**REQUIRED ACTION:** Please restate the entire listing verbatim.

**INFORMATION SHOWN:**
Segment Open

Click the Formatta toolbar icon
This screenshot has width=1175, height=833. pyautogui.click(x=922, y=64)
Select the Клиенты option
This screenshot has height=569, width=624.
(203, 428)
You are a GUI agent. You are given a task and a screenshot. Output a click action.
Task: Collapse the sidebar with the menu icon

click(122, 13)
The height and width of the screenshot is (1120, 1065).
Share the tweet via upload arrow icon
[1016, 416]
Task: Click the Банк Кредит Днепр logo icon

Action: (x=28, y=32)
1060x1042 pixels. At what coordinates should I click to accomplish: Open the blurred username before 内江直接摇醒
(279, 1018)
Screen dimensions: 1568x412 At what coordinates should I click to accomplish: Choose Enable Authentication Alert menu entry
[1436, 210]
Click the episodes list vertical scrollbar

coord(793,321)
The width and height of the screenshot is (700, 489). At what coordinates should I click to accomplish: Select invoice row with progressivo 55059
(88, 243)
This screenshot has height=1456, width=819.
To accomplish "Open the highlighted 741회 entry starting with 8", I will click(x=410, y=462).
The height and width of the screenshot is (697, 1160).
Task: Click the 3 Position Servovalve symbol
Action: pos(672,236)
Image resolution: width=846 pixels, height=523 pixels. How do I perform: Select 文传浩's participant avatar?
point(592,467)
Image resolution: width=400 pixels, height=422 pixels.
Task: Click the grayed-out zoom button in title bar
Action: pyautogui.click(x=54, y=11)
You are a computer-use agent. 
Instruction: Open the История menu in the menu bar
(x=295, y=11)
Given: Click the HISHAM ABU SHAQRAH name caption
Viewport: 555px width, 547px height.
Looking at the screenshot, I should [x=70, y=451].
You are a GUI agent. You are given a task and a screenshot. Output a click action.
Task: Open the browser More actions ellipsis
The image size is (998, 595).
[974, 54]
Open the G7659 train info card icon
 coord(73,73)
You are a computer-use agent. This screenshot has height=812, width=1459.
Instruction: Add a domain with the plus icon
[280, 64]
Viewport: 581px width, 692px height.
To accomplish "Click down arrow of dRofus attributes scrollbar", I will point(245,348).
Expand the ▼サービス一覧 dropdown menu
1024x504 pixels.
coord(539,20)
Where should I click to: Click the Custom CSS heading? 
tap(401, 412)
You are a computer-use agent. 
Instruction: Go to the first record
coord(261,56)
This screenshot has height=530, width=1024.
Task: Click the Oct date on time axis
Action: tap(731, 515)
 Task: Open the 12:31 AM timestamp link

Segment Closed

**REPLY:**
Click the Formatta toolbar icon
This screenshot has width=1175, height=833. pyautogui.click(x=922, y=64)
Select the Клиенты option
This screenshot has height=569, width=624.
(203, 428)
You are a GUI agent. You are given a task and a screenshot. Output a click action.
Task: Collapse the sidebar with the menu icon

click(122, 13)
The height and width of the screenshot is (1120, 1065).
Share the tweet via upload arrow icon
[1016, 416]
Task: Click the Банк Кредит Днепр logo icon

Action: (x=28, y=32)
1060x1042 pixels. At what coordinates should I click to accomplish: Open the blurred username before 内江直接摇醒
(279, 1018)
Screen dimensions: 1568x412 At what coordinates should I click to accomplish: Choose Enable Authentication Alert menu entry
[1436, 210]
Click the episodes list vertical scrollbar

coord(793,321)
The width and height of the screenshot is (700, 489). At what coordinates should I click to accomplish: Select invoice row with progressivo 55059
(88, 243)
This screenshot has height=1456, width=819.
To accomplish "Open the highlighted 741회 entry starting with 8", I will click(x=410, y=462).
The height and width of the screenshot is (697, 1160).
Task: Click the 3 Position Servovalve symbol
Action: pos(672,236)
Image resolution: width=846 pixels, height=523 pixels. How do I perform: Select 文传浩's participant avatar?
point(592,467)
Image resolution: width=400 pixels, height=422 pixels.
Task: Click the grayed-out zoom button in title bar
Action: pyautogui.click(x=54, y=11)
You are a computer-use agent. 
Instruction: Open the История menu in the menu bar
(x=295, y=11)
Given: Click the HISHAM ABU SHAQRAH name caption
Viewport: 555px width, 547px height.
Looking at the screenshot, I should [x=70, y=451].
You are a GUI agent. You are given a task and a screenshot. Output a click action.
Task: Open the browser More actions ellipsis
The image size is (998, 595).
[974, 54]
Open the G7659 train info card icon
 coord(73,73)
You are a computer-use agent. This screenshot has height=812, width=1459.
Instruction: Add a domain with the plus icon
[280, 64]
Viewport: 581px width, 692px height.
To accomplish "Click down arrow of dRofus attributes scrollbar", I will point(245,348).
Expand the ▼サービス一覧 dropdown menu
1024x504 pixels.
coord(539,20)
Where should I click to: Click the Custom CSS heading? 
tap(401, 412)
You are a computer-use agent. 
Instruction: Go to the first record
coord(261,56)
This screenshot has height=530, width=1024.
Task: Click the Oct date on time axis
Action: tap(731, 515)
 Task: Open the 12:31 AM timestamp link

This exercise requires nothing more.